IMO most hunters that ask for permission offer nothing in return to the landowner, other than the potential for the harvest of a deer or two from the resident herd. Chances are also, the landowner has had some bad experience previously with a so-called hunter (often called slobs). Unfortunately a few bad apples can spoil the barrel. I just saw this post on Craigslist. Here is a guy that is offering to do something in return for the hunting/fishing privleges.

http://columbus.craigslist.org/bar/976255400.html


Trading firewood (or any other good or service) is one way to get your foot in the door to hunt private lands. How many of you reading this who hunt on others land come back afterwards to express thanks to the landowner? A return visit with a couple of steaks or a roll of trail bologna as a "Christmas present" after the hunt will nearly guarantee not only a return invite, but the possiblility of extending the invite to a friend or two. Instead of complaining about property owners who are hesitant or unwilling to allow hunting, offer something both in advance (like the guy on Craigslist) and in return, and I can almost guarantee it will go a long way towards opening up your hunting opportunities.

There's my $.02


----------



## Lundy (Apr 5, 2004)

This past Tuesday, the last day of MZ season, some guys were driving one piece of adjoining property that the owner allows just about anyone to hunt.
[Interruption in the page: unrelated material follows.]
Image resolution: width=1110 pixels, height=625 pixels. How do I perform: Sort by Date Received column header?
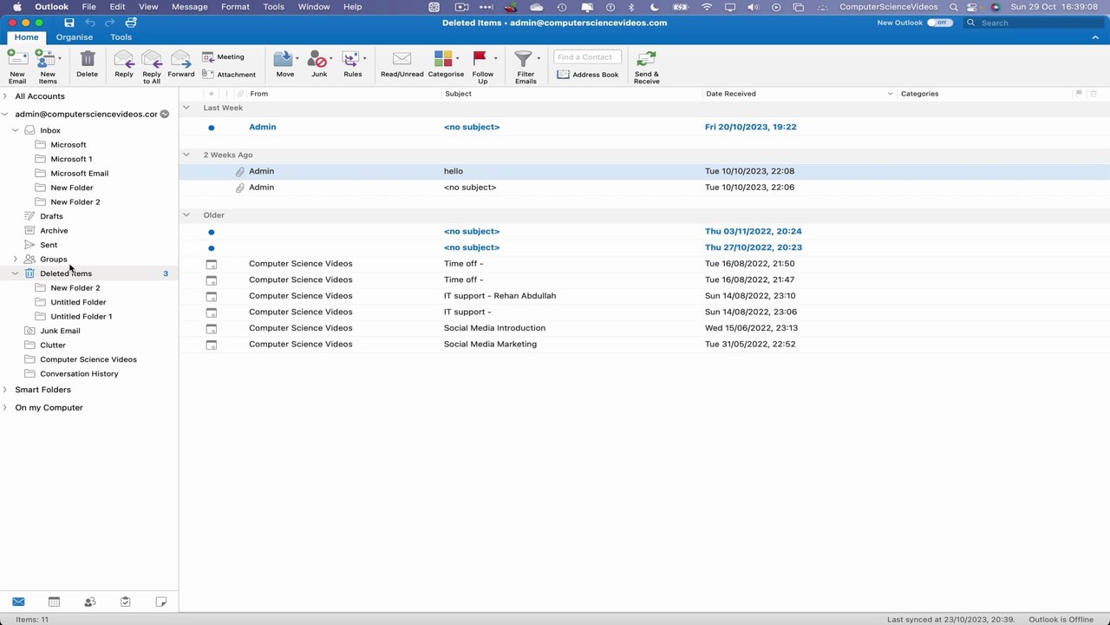pyautogui.click(x=730, y=94)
I was listening to their drive on the portable radios long before I saw any of them or heard the first shot taken.

Over the radio one guy said he had killed a doe but there was no way to get a 4 wheeler to it because of a cross fence. Another guy in the group tells him to just run over the fence with his 4-wheeler, that there is no sense in dragging that b*itch that far to get it out.
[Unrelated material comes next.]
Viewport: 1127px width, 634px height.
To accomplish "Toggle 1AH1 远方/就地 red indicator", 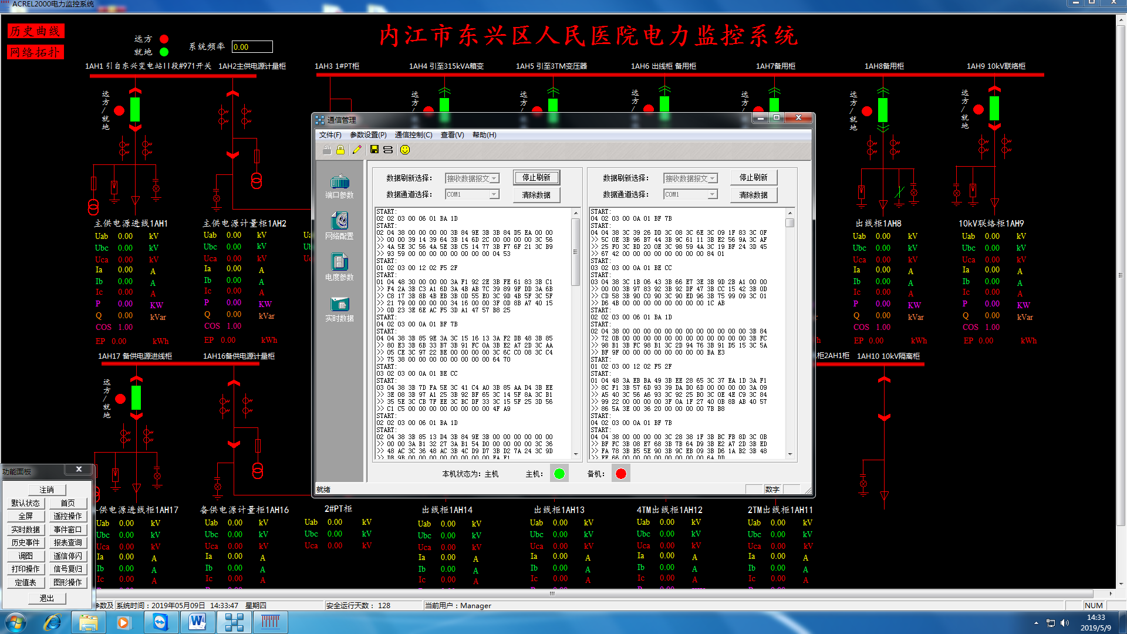I will pyautogui.click(x=119, y=110).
I realize that many and maybe most hunters are respectful of an owners property, but I sure see a lot every year that are not.

I don't blame landowners for ANY decisions they make, they do after all OWN the property.


----------



## shorebound (Apr 26, 2008)

You know what they say plaint and acre for you and an acre for the wildlife... i am aloud to hunt on two farms and both farms i do hunt i help out when hay season comes around. on the other hand i asked to hunt another farm out by me and the owner handed me a stack of papers that listed all his rules and stipulations. most of them i could understand some where off the wall but i think that was to keep the slobs off the property. the one farm i do hunt i can take you to spots in the corn fields that the turkeys have made what look like 20 foot crop circles. i think some can come to a agreement and others want no part of people hunting


----------



## Fish-N-Fool (Apr 12, 2004)

Off topic, but related...

Farmers that complain of deer damage to crops in most areas would be better off allowing a good trapper on their property than a deer hunter. In most areas the ***** & squirrels do more damage to the grain than the deer.
Get a good trapper and a steady squirrel hunter and the damage goes down 50% or better. 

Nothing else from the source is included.